Here's the complete code snippet to implement a hybrid search against the books collection.

See complete code
    //...
private computeWeightedRRF(books: Book[], weight: number): void{
const RANK_CONSTANT = 60;
books.forEach((book,i)=>{
book['score'] = weight*1/(i+RANK_CONSTANT)
return book;
})
}

public async fullTextSearch(query: string,limit: number): Promise<Book[]>{
const pipeline = [
{
$search: {
index: "fulltextsearch",
compound: {
should: [
{
text: {
query,
path: "title",
score: { boost: { value: 3 } }
}
},
{
text: {
query,
path: "synopsis",
score: { boost: { value: 2 } }
}
},
{
text: {
query,
path: "authors.name",
score: { boost: { value: 2 } }
}
}
]
}
}
},{
$limit: limit
},{
$project:{ //project only relevant fields
title: 1, authors: 1, synopsis:1, cover:1
}
}
]
const books = await collections?.books?.aggregate(pipeline).toArray() as Book[];
return books;
}

public async vectorSearch(query: string, limit: number): Promise<Book[]>{
const vector = await getEmbeddings(query);
const pipeline = [
{
$vectorSearch: {
queryVector: vector,
path: 'embeddings',
numCandidates: 100,
index: 'vectorsearch',
limit: limit,
}
},{
$project:{ //project only relevant fields
title: 1, authors: 1, synopsis:1, cover:1
}
}
]
const books = await collections?.books?.aggregate(pipeline).toArray() as Book[];
return books;
}

public async searchBooks(query: string): Promise<Book[]> {
const VECTOR_WEIGHT = 0.6;
const FULL_TEXT_WEIGHT = 0.4;
const SEARCH_LIMIT = 6

//run full text search and vector search separately
const [fts_results,vs_results] = await Promise.all([
this.fullTextSearch(query, SEARCH_LIMIT),
this.vectorSearch(query, SEARCH_LIMIT)
])

//compute weighted Reciprocal Rank Fusion on both results
this.computeWeightedRRF(fts_results, FULL_TEXT_WEIGHT)
this.computeWeightedRRF(vs_results, VECTOR_WEIGHT)

//aggregate both arrays to a single map using _id as a key
const documentMap = [...fts_results,...vs_results].reduce((map,book:any)=>{
if(map.hasOwnProperty(book._id)){
map[book._id].score += book.score;
}else{
map[book._id] = book;
}
return map;
},{})

//transform map back to an array
const books = Object.keys(documentMap).map(k=>documentMap[k]);

//return books with the highest scores
const topBooks = books.sort((a,b)=>b.score-a.score).slice(0,SEARCH_LIMIT);
return topBooks;
}
//...

You can observe the effect of hybrid search on the search results by tuning the VECTOR_WEIGHT and FULL_TEXT_WEIGHT. Lets use the search term basketball and compare the results.
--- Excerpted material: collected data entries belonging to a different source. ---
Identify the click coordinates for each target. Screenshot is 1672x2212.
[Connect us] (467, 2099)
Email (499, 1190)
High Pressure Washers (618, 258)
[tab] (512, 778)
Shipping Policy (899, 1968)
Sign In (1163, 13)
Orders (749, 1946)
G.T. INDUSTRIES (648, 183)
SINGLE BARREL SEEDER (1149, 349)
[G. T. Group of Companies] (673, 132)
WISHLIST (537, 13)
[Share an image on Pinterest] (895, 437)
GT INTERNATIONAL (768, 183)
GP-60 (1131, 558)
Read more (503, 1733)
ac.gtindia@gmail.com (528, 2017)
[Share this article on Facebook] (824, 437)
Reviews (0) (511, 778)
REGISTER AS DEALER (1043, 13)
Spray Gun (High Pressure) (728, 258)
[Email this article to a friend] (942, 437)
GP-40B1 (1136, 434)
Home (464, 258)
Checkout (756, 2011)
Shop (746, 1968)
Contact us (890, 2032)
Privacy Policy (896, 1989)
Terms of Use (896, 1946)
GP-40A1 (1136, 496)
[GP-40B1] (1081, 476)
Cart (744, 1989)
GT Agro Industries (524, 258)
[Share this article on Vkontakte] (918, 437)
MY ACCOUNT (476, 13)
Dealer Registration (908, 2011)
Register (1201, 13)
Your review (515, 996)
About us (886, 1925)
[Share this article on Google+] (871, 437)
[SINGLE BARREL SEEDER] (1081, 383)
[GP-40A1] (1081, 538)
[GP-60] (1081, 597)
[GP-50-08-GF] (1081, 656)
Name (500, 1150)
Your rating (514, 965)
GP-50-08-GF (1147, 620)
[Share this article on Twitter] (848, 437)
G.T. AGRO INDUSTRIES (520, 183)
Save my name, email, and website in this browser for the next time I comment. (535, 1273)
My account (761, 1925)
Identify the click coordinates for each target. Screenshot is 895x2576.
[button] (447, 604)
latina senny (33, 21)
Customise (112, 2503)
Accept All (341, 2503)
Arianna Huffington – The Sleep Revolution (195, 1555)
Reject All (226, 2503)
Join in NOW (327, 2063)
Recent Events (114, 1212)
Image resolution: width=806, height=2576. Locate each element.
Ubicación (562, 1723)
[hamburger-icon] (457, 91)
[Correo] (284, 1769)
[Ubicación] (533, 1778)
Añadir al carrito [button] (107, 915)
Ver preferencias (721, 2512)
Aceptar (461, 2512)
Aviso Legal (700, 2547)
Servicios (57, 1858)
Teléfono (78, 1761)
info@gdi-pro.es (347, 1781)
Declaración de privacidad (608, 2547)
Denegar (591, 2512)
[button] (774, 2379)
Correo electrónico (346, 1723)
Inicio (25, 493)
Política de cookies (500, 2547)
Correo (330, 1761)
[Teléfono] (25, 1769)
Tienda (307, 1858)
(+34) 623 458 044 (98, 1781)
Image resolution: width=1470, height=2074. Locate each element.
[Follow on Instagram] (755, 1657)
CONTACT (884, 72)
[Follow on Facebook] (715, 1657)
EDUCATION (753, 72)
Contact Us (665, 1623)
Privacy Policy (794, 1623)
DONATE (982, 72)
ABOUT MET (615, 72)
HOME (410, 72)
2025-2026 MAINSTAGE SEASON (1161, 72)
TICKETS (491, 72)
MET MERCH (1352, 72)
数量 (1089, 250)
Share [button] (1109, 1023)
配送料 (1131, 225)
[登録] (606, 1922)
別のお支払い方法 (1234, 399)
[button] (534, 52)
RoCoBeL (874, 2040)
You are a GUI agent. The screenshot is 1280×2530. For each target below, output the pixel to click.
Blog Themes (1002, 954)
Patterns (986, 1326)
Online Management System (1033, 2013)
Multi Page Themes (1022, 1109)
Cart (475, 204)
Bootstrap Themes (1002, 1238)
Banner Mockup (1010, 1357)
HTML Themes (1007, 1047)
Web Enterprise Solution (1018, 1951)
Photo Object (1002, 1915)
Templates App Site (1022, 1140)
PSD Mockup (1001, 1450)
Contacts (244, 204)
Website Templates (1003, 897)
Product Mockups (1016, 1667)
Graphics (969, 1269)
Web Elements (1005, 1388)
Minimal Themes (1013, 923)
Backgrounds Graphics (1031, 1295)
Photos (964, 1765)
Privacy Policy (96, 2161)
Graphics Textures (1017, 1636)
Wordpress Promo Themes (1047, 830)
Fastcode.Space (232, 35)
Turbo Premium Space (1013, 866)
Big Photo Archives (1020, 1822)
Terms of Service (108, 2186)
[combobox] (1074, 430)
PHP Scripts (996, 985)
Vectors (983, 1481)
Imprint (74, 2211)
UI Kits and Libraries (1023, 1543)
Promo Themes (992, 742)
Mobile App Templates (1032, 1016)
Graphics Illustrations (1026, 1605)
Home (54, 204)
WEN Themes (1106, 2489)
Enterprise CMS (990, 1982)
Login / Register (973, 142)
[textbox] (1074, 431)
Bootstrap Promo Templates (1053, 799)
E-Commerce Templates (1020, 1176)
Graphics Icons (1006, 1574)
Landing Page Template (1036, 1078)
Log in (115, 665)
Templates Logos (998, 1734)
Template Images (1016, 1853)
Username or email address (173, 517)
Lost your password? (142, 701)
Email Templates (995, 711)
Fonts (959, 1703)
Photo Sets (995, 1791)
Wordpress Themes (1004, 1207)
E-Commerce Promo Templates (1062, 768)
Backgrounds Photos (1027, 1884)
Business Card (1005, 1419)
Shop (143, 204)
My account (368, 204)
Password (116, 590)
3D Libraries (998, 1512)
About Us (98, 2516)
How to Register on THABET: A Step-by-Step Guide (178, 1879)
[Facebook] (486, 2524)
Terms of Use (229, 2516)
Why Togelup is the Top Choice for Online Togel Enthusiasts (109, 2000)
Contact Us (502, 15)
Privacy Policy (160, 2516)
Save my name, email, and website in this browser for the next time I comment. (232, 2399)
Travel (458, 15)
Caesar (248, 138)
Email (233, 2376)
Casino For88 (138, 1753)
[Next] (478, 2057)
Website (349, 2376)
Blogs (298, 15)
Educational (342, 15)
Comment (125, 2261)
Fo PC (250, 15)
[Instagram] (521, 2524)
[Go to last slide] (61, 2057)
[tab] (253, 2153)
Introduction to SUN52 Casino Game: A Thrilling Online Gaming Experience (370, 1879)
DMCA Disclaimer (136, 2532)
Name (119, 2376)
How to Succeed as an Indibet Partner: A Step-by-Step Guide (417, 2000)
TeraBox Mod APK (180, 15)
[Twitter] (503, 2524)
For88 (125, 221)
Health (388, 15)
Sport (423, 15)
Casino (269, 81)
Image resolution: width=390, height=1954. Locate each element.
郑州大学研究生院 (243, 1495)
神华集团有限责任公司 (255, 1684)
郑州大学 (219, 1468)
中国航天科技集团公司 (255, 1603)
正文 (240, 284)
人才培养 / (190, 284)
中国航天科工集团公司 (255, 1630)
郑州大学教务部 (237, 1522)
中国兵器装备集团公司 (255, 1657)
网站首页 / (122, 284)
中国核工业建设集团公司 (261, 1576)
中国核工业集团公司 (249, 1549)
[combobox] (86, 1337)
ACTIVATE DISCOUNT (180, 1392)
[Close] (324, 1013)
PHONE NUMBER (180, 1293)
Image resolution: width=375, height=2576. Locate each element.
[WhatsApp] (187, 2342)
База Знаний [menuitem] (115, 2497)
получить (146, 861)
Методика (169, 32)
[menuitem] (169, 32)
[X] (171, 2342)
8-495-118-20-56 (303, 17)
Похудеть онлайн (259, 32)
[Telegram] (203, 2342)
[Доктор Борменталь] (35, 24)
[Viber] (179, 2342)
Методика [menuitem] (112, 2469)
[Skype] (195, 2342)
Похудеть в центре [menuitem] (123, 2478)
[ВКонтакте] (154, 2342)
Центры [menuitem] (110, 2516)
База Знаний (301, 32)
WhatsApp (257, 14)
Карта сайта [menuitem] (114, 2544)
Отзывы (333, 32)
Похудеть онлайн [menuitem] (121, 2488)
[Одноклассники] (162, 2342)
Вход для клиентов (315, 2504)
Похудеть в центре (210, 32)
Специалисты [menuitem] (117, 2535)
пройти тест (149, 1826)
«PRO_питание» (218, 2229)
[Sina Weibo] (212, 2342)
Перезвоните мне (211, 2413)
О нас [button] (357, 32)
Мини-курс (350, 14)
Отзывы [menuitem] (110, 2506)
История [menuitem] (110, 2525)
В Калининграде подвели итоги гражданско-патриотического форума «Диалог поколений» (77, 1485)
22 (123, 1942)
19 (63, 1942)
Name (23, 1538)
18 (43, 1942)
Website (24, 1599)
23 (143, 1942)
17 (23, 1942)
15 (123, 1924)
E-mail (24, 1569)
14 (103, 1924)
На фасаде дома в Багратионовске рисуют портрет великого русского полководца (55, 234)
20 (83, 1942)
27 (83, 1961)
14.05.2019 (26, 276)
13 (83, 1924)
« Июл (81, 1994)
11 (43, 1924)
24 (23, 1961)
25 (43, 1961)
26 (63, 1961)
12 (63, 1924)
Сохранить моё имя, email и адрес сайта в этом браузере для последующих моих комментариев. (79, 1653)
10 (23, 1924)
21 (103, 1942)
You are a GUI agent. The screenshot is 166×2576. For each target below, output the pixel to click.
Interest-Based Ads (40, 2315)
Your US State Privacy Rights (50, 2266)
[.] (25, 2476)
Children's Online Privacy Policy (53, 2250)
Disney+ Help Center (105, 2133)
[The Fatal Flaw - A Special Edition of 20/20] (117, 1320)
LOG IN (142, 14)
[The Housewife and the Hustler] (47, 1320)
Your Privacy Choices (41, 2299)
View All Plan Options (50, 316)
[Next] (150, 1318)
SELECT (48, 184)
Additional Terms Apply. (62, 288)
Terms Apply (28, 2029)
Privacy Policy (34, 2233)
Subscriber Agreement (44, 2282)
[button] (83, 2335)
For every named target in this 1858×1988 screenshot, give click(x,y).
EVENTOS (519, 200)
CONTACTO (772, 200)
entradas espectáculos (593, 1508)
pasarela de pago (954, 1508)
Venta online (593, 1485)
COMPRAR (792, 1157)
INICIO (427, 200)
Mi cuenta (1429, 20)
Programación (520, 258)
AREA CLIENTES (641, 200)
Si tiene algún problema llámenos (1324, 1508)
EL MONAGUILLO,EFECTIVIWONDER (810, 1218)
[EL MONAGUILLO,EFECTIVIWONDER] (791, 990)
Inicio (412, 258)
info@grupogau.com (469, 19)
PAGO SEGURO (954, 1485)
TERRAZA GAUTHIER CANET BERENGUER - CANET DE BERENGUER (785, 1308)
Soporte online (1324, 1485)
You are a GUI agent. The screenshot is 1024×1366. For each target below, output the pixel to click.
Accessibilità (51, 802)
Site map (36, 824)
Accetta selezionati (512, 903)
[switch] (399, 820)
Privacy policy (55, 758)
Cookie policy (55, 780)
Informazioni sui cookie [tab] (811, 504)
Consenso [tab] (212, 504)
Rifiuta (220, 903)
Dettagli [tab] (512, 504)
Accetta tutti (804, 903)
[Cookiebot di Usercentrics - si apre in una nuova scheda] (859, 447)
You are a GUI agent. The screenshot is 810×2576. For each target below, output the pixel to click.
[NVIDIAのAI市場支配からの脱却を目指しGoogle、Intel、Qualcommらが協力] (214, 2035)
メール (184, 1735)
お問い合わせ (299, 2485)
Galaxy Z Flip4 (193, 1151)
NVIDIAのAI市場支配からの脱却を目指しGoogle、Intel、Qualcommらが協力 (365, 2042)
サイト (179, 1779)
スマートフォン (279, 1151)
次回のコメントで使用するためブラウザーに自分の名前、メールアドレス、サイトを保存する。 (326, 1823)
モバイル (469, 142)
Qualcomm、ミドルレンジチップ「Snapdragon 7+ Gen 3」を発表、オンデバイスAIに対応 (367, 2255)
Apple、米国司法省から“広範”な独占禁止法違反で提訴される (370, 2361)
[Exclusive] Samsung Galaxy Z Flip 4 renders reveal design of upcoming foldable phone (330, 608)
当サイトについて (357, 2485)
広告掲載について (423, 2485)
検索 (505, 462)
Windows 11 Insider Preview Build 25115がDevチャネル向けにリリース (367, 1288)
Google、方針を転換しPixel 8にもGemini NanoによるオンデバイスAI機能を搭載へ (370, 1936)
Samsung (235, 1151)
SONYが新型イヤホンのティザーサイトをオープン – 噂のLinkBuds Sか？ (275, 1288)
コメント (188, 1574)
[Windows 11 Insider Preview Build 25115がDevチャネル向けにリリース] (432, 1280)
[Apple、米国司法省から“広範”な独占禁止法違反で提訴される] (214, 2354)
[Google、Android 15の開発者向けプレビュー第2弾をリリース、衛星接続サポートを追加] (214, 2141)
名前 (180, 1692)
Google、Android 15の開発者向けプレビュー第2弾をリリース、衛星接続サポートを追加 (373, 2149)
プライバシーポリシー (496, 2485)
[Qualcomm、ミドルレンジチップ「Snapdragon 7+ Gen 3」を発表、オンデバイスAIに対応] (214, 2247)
Note that your results may look different as we may periodically make changes to the dataset.

Lets start with setting VECTOR_WEIGHT=0 and FULL_TEXT_WEIGHT=1 i.e. the results will be based on 100% full-text search.

Here are the top 6 titles:
  1. The New York Knicks Basketball Team (Great Sports Teams)
  2. In the Land of Giants: My Life in Basketball
  3. Venus to the Hoop: A Gold Medal Year in Women's Basketball
  4. Night Hoops
  5. Cat (Fear Street Series #45)
  6. NBA: The Official Fan's Guide

Now, lets set VECTOR_WEIGHT=1 and FULL_TEXT_WEIGHT=0 i.e. the results will be based on 100% vector search.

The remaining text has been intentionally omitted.